In September, manufacturers shipped goods worth $47.9 billion, down 3.3 percent from August. It was the second monthly decline in a row and the fastest rate of decline in shipments since August 2003.

After taking price fluctuations into account, however, the value of shipments was down just 1.2 percent to $44.1 billion, indicating that most of September’s decline in shipment value was due to lower prices, the report states.

Manufacturing in ON lost ground in 16 of 21 industries

Shipments were off in 13 of 21 manufacturing industries. Durable goods shipments tumbled 2.5 percent to $25.6 billion in the wake of the transportation sector’s third monthly decrease in a row, and sixth in the last nine months.

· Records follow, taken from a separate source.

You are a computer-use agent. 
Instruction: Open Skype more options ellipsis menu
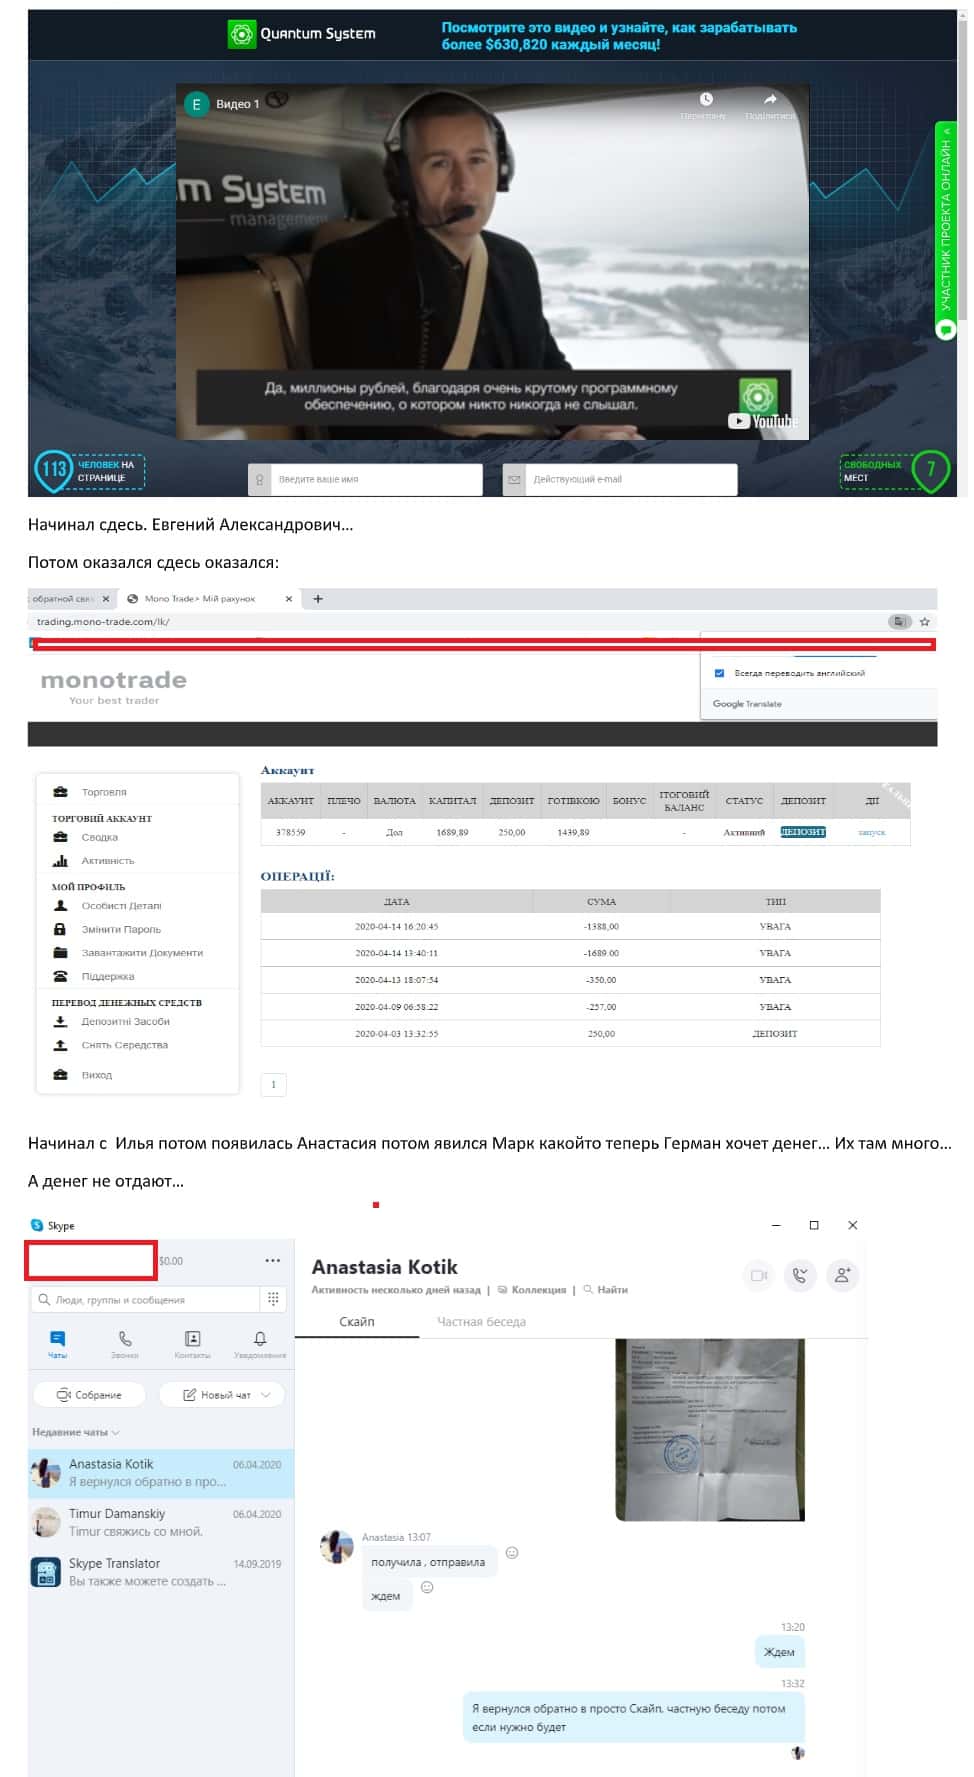(x=272, y=1260)
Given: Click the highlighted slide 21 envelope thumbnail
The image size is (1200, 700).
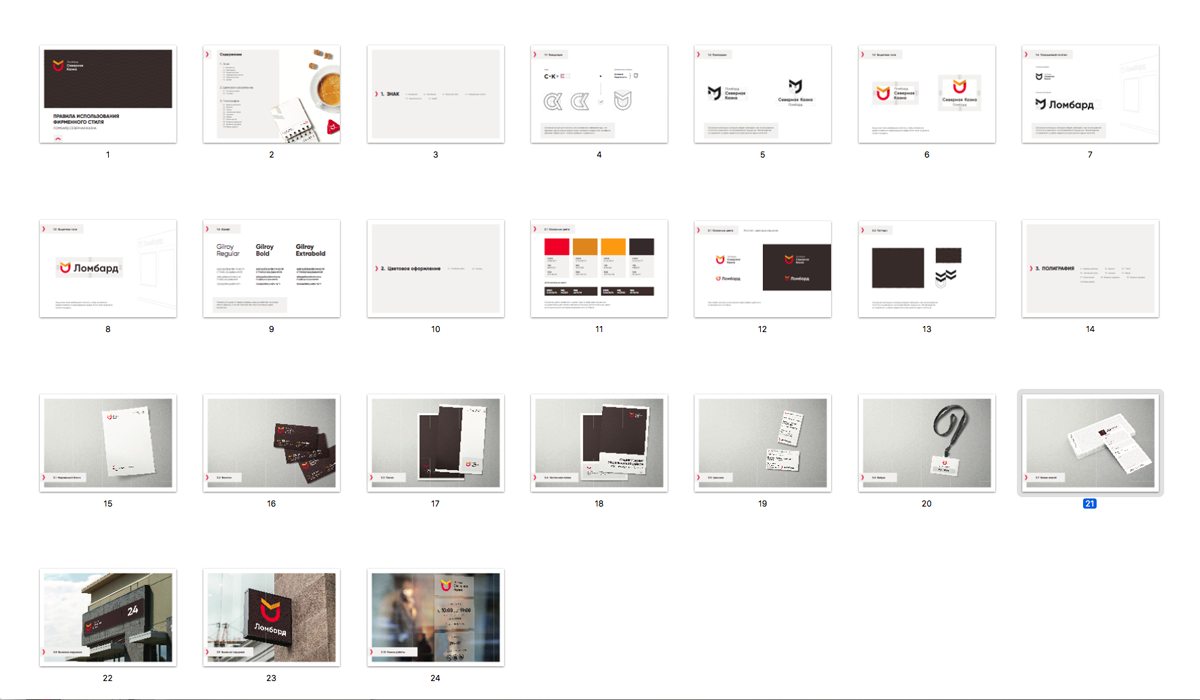Looking at the screenshot, I should (x=1090, y=443).
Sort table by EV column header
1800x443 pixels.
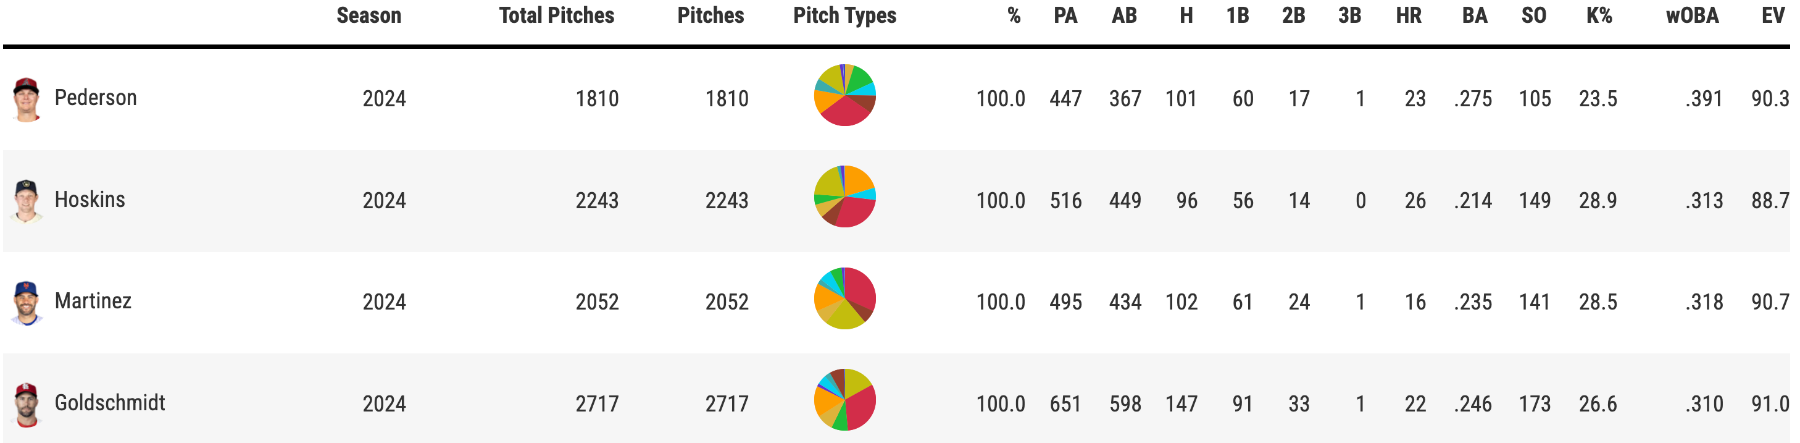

Non-durable goods also suffered from declining commodity prices in September as shipments fell 4.2 percent to $22.2 billion. The price of petroleum and coal products plunged 13.8 percent, their largest monthly price decline in over three years, largely due to strong inventory levels in the U.S. for gasoline and crude oil.

Canadian refineries continued to produce at slightly lower than capacity, but when combined with a price drop of 13.8 percent, shipments fell 15.3 percent to $4.7 billion.

Transportation equipment fell 2.9 percent to $8.9 billion, the third month of decline. “September was a tense month for the motor vehicle assembly industry facing the possibility of the moth-balling of excess capacity in North America,” the report states.

In spite of a relatively strong month of sales on both sides of the border, shipments in the motor vehicle industry fell 8.5 percent to $4.5 billion. At the same time, shipments for auto parts suppliers fell 4.5 percent to $2.2 billion in the wake of the auto assembly slowdown.

Food manufacturing, the lone bright spot, was no match for widespread declines and tepid gains in all other sectors. Food shipments increased 2.0 percent to $5.8 billion.

“Canadian food processors shipped a billion dollars of product more than their counterparts in the petroleum and coal industry, the first time this has happened since oil prices began to take off in February of this year,” sates the report.

ACROSS THE MAP:

Shipments fell in every other province in September — especially those provinces with a significant presence in the petroleum and coal industry.
Manufacturing in Ontario lost ground in 16 of 21 industries, with the largest decline being more than half a billion dollars in the transportation equipment industry. Most of it was in motor vehicle manufacturing, which posted a 8.2 percent in the province.

Weaker oil prices were the main factor in the 5.0 percent decline in Alberta’s manufacturing shipments, while shipments from B.C. increased 0.2 percent to $3.5 billion. Wood products remained B.C.’s number one industry, increasing by 1.2 percent.

INVENTORY-TO-SHIPMENT HIGHEST SINCE ’03:

With finished goods inventories rising 2.0 percent and shipments dropping 3.3 percent, the finished-product inventory-to-shipment ratio moved up two points to 0.46 in September, states StatsCan.

The inventory-to-shipment ratio is a key measure of the time, in months, that would be required to exhaust inventories if shipments were to remain at their current level.

Meanwhile, Canada’s battered manufacturing industry is asking Ottawa for tax breaks to help companies in what they say in a tougher global market.

The Canadian Manufacturing Coalition, representing 22 industry associations, has written to Prime Minister Stephen Harper, urging a series of tax measures, including write-offs for new investments in technology, better research and development tax incentives, and further cuts to corporate taxes.